──────── MATERIAL TO PROCESS

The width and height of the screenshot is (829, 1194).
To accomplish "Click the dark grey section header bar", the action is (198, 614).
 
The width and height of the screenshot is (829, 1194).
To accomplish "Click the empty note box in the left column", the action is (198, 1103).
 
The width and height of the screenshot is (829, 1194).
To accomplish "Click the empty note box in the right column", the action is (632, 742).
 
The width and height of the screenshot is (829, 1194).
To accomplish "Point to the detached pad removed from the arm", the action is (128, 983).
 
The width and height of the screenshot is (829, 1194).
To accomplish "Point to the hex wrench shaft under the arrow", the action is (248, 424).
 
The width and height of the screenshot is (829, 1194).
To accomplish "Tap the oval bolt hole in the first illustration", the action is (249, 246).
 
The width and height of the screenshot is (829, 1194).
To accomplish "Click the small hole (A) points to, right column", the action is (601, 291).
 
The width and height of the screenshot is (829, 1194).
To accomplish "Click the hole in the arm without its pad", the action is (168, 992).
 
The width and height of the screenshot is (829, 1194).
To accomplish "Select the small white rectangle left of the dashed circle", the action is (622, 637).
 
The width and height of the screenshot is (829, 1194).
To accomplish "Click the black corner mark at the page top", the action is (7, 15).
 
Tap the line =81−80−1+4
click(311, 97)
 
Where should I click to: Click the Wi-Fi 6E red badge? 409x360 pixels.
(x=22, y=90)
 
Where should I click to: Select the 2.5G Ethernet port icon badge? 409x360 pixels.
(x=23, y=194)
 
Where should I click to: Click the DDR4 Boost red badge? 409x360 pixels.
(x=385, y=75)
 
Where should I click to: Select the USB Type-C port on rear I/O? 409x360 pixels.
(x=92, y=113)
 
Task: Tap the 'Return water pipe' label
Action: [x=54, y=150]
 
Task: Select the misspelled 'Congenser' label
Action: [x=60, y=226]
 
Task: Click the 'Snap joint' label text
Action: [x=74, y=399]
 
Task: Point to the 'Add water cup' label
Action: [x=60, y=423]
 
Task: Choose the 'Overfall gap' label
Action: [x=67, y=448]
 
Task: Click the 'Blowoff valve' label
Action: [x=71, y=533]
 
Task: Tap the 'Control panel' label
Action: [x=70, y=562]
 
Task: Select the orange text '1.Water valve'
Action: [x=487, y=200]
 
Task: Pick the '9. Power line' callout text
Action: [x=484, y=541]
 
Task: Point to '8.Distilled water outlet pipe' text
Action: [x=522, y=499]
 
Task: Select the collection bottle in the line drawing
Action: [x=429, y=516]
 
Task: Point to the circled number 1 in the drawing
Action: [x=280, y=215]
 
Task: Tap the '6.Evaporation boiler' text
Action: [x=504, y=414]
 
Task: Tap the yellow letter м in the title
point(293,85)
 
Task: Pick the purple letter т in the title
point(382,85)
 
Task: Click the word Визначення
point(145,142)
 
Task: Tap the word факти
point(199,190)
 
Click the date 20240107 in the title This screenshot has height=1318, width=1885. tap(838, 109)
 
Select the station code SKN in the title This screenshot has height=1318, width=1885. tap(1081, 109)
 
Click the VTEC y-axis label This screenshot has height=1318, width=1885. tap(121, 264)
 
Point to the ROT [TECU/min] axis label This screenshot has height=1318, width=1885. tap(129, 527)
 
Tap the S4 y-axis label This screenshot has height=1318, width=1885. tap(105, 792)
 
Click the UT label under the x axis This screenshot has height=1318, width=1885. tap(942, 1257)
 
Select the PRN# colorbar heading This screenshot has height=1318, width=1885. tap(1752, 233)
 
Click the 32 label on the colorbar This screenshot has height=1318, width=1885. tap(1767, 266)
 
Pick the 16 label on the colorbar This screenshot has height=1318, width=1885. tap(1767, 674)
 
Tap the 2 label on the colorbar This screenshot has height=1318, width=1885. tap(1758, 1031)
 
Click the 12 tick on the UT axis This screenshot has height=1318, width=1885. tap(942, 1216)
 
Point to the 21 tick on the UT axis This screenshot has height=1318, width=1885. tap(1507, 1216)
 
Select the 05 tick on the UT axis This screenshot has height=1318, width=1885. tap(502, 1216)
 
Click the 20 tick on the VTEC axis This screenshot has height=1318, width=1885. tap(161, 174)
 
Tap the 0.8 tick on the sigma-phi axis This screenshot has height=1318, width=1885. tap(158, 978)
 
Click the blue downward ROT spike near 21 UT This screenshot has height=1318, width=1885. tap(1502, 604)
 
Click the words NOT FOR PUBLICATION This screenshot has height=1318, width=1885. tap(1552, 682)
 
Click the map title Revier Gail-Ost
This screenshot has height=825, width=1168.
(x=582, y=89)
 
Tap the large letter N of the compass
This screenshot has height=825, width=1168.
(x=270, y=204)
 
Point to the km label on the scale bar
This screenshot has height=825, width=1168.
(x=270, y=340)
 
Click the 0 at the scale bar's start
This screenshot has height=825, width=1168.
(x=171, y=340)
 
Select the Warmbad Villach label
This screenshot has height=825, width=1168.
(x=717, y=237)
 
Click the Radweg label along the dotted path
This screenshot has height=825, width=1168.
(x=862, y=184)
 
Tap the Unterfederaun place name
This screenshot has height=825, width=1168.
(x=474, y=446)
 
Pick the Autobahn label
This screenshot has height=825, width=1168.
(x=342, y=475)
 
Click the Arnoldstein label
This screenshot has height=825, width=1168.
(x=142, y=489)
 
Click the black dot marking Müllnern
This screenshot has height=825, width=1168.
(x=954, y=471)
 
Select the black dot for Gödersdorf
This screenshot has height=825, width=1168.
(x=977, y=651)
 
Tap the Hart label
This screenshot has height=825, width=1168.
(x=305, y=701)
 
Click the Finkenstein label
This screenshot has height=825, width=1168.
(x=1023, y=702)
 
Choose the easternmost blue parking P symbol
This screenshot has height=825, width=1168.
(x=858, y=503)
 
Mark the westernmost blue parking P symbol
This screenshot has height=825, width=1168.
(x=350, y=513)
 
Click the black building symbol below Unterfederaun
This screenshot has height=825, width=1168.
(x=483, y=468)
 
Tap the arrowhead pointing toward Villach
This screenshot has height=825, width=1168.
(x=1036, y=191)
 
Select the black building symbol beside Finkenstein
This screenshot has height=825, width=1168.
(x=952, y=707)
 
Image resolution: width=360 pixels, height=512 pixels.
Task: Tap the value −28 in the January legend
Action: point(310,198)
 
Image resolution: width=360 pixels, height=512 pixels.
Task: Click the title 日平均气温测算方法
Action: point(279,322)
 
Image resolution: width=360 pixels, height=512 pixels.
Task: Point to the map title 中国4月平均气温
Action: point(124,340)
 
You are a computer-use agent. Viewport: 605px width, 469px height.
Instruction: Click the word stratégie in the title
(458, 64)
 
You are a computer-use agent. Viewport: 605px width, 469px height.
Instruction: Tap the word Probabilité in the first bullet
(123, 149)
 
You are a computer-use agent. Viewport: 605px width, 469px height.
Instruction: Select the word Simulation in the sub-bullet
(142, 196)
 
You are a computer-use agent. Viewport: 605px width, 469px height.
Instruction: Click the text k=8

────────────────

• [YOUR GOAL]: Which lines of the data above contain the word "blue"? Copy each of them.

• [THE SOLUTION]:
Click the blue downward ROT spike near 21 UT This screenshot has height=1318, width=1885. tap(1502, 604)
Choose the easternmost blue parking P symbol
Mark the westernmost blue parking P symbol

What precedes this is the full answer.